→ What you should do
Output the material between the line containing "Return the (X, Y)" and the line containing "(512, 186).", inclusive, copying each line exactly.

[Start of Extracted material]

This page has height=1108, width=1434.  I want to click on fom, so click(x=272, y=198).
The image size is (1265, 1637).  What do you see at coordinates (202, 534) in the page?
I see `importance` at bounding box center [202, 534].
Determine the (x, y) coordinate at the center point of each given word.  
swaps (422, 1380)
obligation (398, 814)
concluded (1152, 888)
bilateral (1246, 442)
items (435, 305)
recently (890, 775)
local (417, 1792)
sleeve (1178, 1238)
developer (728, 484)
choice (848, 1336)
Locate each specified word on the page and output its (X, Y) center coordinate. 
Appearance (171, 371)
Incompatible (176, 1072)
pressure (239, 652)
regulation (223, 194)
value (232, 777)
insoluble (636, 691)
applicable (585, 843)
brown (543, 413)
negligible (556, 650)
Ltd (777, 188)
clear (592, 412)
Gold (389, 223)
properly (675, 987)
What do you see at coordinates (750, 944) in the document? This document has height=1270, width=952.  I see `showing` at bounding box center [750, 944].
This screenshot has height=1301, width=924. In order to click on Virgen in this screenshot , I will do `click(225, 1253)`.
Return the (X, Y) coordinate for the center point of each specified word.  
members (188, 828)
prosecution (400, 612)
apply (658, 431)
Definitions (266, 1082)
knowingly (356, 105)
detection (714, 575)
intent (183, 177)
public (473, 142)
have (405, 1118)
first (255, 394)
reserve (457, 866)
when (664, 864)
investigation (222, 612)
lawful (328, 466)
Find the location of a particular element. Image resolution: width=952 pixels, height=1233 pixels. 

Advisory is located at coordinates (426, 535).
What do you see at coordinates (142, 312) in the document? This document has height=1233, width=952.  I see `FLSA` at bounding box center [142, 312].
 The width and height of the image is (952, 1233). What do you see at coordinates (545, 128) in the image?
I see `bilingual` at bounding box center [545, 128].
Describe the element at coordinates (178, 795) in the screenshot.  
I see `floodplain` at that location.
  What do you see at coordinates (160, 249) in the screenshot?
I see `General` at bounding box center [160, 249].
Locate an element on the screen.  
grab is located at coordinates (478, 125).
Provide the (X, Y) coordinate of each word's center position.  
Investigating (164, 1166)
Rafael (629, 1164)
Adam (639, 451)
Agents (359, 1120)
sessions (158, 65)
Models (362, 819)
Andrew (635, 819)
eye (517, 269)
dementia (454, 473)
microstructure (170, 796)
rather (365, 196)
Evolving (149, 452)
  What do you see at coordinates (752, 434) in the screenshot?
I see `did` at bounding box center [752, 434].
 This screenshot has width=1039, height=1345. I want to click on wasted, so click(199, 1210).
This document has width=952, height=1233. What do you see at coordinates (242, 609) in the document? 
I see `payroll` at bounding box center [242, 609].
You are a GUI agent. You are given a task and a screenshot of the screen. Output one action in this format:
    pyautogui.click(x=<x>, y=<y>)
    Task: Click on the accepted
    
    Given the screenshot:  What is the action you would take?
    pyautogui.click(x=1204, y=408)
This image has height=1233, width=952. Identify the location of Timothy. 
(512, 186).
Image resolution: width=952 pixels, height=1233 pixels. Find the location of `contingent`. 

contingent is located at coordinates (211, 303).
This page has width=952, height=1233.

[End of Extracted material]

→ Answer for the task
Return the (X, Y) coordinate for the center point of each specified word.  
members (188, 828)
prosecution (400, 612)
apply (658, 431)
Definitions (266, 1082)
knowingly (356, 105)
detection (714, 575)
intent (183, 177)
public (473, 142)
have (405, 1118)
first (255, 394)
reserve (457, 866)
when (664, 864)
investigation (222, 612)
lawful (328, 466)
Find the location of a particular element. Image resolution: width=952 pixels, height=1233 pixels. 

Advisory is located at coordinates (426, 535).
What do you see at coordinates (142, 312) in the document? This document has height=1233, width=952.  I see `FLSA` at bounding box center [142, 312].
 The width and height of the image is (952, 1233). What do you see at coordinates (545, 128) in the image?
I see `bilingual` at bounding box center [545, 128].
Describe the element at coordinates (178, 795) in the screenshot.  
I see `floodplain` at that location.
  What do you see at coordinates (160, 249) in the screenshot?
I see `General` at bounding box center [160, 249].
Locate an element on the screen.  
grab is located at coordinates (478, 125).
Provide the (X, Y) coordinate of each word's center position.  
Investigating (164, 1166)
Rafael (629, 1164)
Adam (639, 451)
Agents (359, 1120)
sessions (158, 65)
Models (362, 819)
Andrew (635, 819)
eye (517, 269)
dementia (454, 473)
microstructure (170, 796)
rather (365, 196)
Evolving (149, 452)
  What do you see at coordinates (752, 434) in the screenshot?
I see `did` at bounding box center [752, 434].
 This screenshot has width=1039, height=1345. I want to click on wasted, so click(199, 1210).
This document has width=952, height=1233. What do you see at coordinates (242, 609) in the document? 
I see `payroll` at bounding box center [242, 609].
You are a GUI agent. You are given a task and a screenshot of the screen. Output one action in this format:
    pyautogui.click(x=<x>, y=<y>)
    Task: Click on the accepted
    
    Given the screenshot:  What is the action you would take?
    pyautogui.click(x=1204, y=408)
This image has height=1233, width=952. Identify the location of Timothy. 
(512, 186).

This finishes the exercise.